- EXTRACT TO READ:
CRIMINAL APPELLATE JURISDICTION: Criminal Appeal No. 379 of 1986.

From the Judgment and Order dated 13.7.1984 of the Punjab and Haryana High Court in Crl. Appeal No. 82 D.B. of 1984.

R.L. Kohli and R.C. Kohli for the Appellant. 412

R.S. Suri for the Respondent.

The Judgment of the Court was delivered by JAGANNATHA SHETTY, J. One may ask the question whether murder by poisoning is not run like any other murder? The learned counsel for the appellant purports to state that it is not. He relies upon the judicial prescriptions as to the burden of proof in “poison-murder” cases. He contends that the prosecution must prove “that the accused had the poison in his possession”. He asserts that failure to establish that factor should entail the acquittal of the accused. This is a vital question which goes far beyond the case and it, therefore, requires careful consideration. Bhupinder Singh-Appellant was prosecuted for the murder of his wife by poisoning. He was sentenced for life imprisonment by the Additional Sessions Judge, Faridkot in Session Case No. 86 of 1983. His conviction and sentence have been affirmed by the Punjab and Haryana High Court in criminal appeal No. 82-DB of 1984. He has preferred this appeal by special leave challenging the conviction and sentence.

- DIRECTION A: From the listing, express the lines from the line containing "Click Courses in the address breadcrumb" up to and including the line containing "Looking at the screenshot, I should coord(188,92)." as a numbered list, leaving out blank lines.

- DATA ROWS:
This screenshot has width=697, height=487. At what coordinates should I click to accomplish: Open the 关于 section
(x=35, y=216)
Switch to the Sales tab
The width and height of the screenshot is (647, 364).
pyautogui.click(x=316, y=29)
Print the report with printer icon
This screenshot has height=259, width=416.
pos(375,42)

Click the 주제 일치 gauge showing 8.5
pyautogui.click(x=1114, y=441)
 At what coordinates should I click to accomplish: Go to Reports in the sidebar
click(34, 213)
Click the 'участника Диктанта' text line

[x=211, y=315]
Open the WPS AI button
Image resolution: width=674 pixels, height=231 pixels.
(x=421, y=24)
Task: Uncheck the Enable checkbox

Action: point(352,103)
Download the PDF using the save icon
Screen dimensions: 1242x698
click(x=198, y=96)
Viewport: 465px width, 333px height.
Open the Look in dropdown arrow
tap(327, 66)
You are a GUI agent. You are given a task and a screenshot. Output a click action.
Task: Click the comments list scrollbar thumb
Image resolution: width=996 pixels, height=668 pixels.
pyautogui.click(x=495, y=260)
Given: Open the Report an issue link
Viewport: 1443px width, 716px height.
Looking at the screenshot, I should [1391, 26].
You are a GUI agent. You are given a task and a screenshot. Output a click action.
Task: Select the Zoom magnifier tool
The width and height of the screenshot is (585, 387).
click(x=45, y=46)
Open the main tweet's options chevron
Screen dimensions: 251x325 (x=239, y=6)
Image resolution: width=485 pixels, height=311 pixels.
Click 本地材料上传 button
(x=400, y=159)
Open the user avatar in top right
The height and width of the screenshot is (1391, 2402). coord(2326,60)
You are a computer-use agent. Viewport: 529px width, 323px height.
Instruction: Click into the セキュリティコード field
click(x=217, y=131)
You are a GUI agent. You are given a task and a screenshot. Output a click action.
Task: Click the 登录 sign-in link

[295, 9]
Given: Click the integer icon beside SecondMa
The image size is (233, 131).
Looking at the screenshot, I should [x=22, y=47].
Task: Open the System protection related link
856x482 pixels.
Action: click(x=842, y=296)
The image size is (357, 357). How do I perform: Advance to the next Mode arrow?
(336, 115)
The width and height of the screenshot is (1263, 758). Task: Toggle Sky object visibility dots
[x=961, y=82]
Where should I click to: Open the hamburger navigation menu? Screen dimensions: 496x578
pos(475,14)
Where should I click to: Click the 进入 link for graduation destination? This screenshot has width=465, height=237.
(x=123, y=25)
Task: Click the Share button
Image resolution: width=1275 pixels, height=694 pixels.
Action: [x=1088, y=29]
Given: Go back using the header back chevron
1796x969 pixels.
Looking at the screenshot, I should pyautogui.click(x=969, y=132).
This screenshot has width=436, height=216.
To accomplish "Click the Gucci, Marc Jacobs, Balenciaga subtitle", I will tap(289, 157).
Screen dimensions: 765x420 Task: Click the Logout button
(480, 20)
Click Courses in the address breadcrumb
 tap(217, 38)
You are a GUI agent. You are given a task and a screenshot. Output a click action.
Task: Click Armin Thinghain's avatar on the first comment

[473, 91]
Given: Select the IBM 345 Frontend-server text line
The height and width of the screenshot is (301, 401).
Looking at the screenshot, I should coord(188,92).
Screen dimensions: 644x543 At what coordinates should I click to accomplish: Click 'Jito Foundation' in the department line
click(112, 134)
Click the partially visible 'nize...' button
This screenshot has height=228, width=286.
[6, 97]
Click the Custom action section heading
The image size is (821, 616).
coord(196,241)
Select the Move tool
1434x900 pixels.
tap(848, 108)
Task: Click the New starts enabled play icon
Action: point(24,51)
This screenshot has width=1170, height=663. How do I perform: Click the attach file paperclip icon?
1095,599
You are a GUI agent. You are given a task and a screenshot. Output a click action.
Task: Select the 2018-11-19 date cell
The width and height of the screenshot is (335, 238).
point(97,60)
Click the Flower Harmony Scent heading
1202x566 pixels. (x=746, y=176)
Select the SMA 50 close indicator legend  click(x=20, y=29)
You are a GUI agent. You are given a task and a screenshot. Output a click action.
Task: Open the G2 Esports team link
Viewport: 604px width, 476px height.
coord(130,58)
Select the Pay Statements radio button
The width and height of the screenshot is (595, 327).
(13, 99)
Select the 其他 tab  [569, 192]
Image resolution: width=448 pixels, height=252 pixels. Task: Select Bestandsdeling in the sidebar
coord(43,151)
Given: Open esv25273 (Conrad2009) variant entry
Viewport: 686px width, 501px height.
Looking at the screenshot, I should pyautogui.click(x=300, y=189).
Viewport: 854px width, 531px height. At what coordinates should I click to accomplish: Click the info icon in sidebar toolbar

- DIRECTION B: In the judgment excerpt, which court affirmed Bhupinder Singh's conviction and sentence?

- WORKED ANSWER A:
1. Click Courses in the address breadcrumb
2.  tap(217, 38)
3. You are a GUI agent. You are given a task and a screenshot. Output a click action.
4. Task: Click Armin Thinghain's avatar on the first comment
5. [473, 91]
6. Given: Select the IBM 345 Frontend-server text line
7. The height and width of the screenshot is (301, 401).
8. Looking at the screenshot, I should coord(188,92).

- WORKED ANSWER B: The Punjab and Haryana High Court.